Plotting – again #377

bertsky · 2024-03-04T10:48:42Z

After several attempts by @Shreeshrii to share her excellent plotting scripts, each of which was unfortunately thwarted by bad circumstances (other big changes occurring at the same time), here comes a plotting facility again.

I based this on the ocrddata branch of her fork, cherry-picking only the two relevant changesets, resolving conflicts and then refactoring to make this better fit our makefileization.

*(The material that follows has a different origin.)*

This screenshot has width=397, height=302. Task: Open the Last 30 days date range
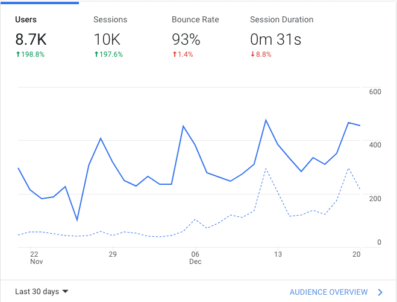tap(37, 292)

Usage is simply make plot, which will only work after make training. (I could also make this dependency explicit, but that would cause make plot to start the training if it did not happen already for that combination of variables.)

The output files will be created in $OUTPUT_DIR/$MODEL_NAME.plot_log.png, e.g.

and $OUTPUT_DIR/$MODEL_NAME.plot_cer.png, e.g.

All intermediate files (except for the lstmeval log files generated under $OUTPUT_DIR/eval/*.log because they are valuable in their own right) are marked as such and therefore removed by make.

Perhaps we should discuss how both plots could be combined into a single one (which is probably what @Shreeshrii tried to do already) – I can see that there's a problem by the granularity these data points are recorded (training iterations for validation during lstmtraining vs. learning iterations for validation afterwards via external lstmeval). But IIUC we have everything it takes to be able to combine them (twin y plot with synced x axes)...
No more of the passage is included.